Moscow office take-up structure

Source: JLL

Geographically, a large share of transactions has been signed in decentralised locations outside the Third Transport Ring (36%), while the centre of the city accounted for 18% of take-up in the first half of 2017.

In the demand structure the most active business sectors in the first half of 2017 included: banking & finance (40%), business services (23%) and manufacturing (18%).

 

Moscow office demand by major business sectors

Source: JLL

In April-June, the overall vacancy rate remained roughly unchanged and decreased by 0.1 ppt to 15%.

“Tenants favour moving to business centres of higher quality: significant decrease in vacancy was relevant for Class A and Class B+ objects,” adds Golysheva. “Class А vacancy rate declined to 16.8%, Class B+ to 15.6% (compared to 17.5% and 16.3% in Q1 2017 respectively).
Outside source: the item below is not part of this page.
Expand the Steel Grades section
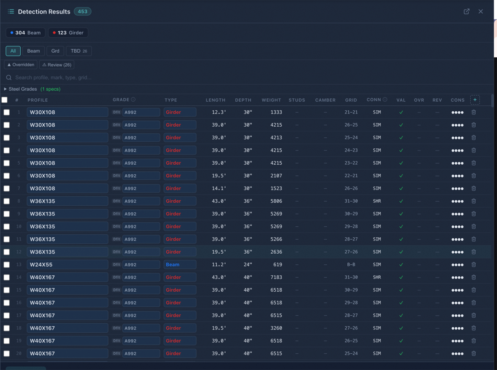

The vacancy rate in Class B- grew from 10.8% to 12.5%.” Asking rental rates remained stable in Q2 2017.”

In the prime segment, asking rents were $600–750 sq m/year (RUB 35,000 – 44,000). Class A asking rents are $400–670 sq m/year (24,000 – 40,000 RUB). Class B+ asking rents are RUB 12,000–25,000 sq m/year. In the Moscow City commercial district, asking rents were $360–750 sq m/year (RUB 21,000 – 44,000).